For the entries below, the expected answer is the line with "This screenshot has width=1366, height=622.", the line with "This screenshot has height=764, width=1188.", and every line between them, exactly as written, and nothing more.

Excerpts from a dataset
··········
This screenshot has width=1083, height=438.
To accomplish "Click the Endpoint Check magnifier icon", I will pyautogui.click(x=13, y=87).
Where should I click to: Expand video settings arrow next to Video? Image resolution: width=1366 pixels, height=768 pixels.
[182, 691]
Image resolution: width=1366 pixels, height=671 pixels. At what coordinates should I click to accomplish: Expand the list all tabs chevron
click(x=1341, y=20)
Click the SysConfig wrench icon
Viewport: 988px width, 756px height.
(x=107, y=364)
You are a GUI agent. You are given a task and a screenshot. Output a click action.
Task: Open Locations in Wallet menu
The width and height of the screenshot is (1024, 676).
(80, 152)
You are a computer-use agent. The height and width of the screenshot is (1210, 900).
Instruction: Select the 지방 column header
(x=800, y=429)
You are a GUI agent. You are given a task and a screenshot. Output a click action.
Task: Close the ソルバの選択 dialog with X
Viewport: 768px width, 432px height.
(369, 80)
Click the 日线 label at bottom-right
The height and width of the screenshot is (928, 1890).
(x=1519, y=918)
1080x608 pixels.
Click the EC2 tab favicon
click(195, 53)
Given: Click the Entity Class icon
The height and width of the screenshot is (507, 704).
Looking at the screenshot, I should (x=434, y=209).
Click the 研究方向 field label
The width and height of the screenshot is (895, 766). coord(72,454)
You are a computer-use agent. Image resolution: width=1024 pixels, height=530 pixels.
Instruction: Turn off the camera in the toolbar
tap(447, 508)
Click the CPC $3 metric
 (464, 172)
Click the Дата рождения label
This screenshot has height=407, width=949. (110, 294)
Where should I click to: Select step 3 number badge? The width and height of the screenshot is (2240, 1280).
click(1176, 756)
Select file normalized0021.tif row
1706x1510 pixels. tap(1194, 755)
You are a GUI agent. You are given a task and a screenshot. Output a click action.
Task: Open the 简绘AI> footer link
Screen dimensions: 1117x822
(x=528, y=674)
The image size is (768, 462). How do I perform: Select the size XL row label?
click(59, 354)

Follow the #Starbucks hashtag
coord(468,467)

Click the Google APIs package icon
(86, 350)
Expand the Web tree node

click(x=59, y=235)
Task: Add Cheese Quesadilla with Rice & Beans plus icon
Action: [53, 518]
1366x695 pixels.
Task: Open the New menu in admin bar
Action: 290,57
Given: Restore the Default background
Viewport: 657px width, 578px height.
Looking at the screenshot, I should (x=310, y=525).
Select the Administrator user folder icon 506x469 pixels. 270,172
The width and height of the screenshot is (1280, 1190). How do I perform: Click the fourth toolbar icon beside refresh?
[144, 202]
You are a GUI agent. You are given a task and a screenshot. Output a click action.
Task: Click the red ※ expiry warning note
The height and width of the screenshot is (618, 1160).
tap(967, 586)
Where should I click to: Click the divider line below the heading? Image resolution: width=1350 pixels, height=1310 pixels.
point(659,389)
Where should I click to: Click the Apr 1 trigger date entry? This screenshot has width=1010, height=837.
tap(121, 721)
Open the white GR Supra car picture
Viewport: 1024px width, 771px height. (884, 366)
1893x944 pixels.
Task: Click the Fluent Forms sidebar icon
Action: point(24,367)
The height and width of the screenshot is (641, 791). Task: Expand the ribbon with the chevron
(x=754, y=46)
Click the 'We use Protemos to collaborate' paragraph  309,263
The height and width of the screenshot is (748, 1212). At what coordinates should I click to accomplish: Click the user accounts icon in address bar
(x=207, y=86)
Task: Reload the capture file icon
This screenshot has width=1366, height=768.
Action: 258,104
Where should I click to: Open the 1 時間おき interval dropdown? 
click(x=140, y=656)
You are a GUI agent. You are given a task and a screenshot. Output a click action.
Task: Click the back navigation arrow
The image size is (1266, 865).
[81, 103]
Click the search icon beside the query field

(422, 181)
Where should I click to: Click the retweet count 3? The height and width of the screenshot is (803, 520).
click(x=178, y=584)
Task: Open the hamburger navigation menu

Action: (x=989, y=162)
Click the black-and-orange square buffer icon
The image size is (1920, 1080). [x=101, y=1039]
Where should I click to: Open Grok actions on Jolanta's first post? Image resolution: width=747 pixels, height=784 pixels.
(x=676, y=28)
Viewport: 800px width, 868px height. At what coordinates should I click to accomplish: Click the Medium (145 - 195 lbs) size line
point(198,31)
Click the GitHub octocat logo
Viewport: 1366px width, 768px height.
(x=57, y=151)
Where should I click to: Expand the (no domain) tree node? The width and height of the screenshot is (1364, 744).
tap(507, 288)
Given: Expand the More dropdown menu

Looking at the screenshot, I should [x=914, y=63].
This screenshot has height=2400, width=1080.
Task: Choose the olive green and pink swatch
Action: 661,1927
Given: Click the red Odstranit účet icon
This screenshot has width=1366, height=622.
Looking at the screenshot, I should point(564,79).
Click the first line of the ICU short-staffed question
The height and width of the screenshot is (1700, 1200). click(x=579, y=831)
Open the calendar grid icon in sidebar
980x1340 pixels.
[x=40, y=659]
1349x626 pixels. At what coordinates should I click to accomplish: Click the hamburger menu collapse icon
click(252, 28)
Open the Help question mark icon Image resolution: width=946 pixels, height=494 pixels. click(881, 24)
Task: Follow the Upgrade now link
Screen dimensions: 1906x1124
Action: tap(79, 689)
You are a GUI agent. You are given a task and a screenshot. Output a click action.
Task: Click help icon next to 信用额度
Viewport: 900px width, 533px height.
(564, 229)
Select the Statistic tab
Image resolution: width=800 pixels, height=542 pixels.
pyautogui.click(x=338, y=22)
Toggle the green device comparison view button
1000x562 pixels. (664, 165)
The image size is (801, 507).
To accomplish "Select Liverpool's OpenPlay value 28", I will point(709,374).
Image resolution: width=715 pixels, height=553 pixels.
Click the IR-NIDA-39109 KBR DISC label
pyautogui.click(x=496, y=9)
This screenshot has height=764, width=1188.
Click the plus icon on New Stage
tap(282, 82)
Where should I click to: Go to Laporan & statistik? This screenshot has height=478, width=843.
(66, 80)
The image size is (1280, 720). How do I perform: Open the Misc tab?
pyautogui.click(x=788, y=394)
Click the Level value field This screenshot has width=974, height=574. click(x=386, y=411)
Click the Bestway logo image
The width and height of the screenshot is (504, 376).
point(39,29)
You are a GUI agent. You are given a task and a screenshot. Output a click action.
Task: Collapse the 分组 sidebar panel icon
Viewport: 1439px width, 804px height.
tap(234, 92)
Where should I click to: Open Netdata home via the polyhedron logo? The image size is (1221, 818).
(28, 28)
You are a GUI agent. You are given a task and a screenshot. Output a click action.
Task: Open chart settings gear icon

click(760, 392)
··········
Exercise result
This screenshot has width=1366, height=622.
Looking at the screenshot, I should point(564,79).
Click the first line of the ICU short-staffed question
The height and width of the screenshot is (1700, 1200). click(x=579, y=831)
Open the calendar grid icon in sidebar
980x1340 pixels.
[x=40, y=659]
1349x626 pixels. At what coordinates should I click to accomplish: Click the hamburger menu collapse icon
click(252, 28)
Open the Help question mark icon Image resolution: width=946 pixels, height=494 pixels. click(881, 24)
Task: Follow the Upgrade now link
Screen dimensions: 1906x1124
Action: tap(79, 689)
You are a GUI agent. You are given a task and a screenshot. Output a click action.
Task: Click help icon next to 信用额度
Viewport: 900px width, 533px height.
(564, 229)
Select the Statistic tab
Image resolution: width=800 pixels, height=542 pixels.
pyautogui.click(x=338, y=22)
Toggle the green device comparison view button
1000x562 pixels. (664, 165)
The image size is (801, 507).
To accomplish "Select Liverpool's OpenPlay value 28", I will point(709,374).
Image resolution: width=715 pixels, height=553 pixels.
Click the IR-NIDA-39109 KBR DISC label
pyautogui.click(x=496, y=9)
This screenshot has height=764, width=1188.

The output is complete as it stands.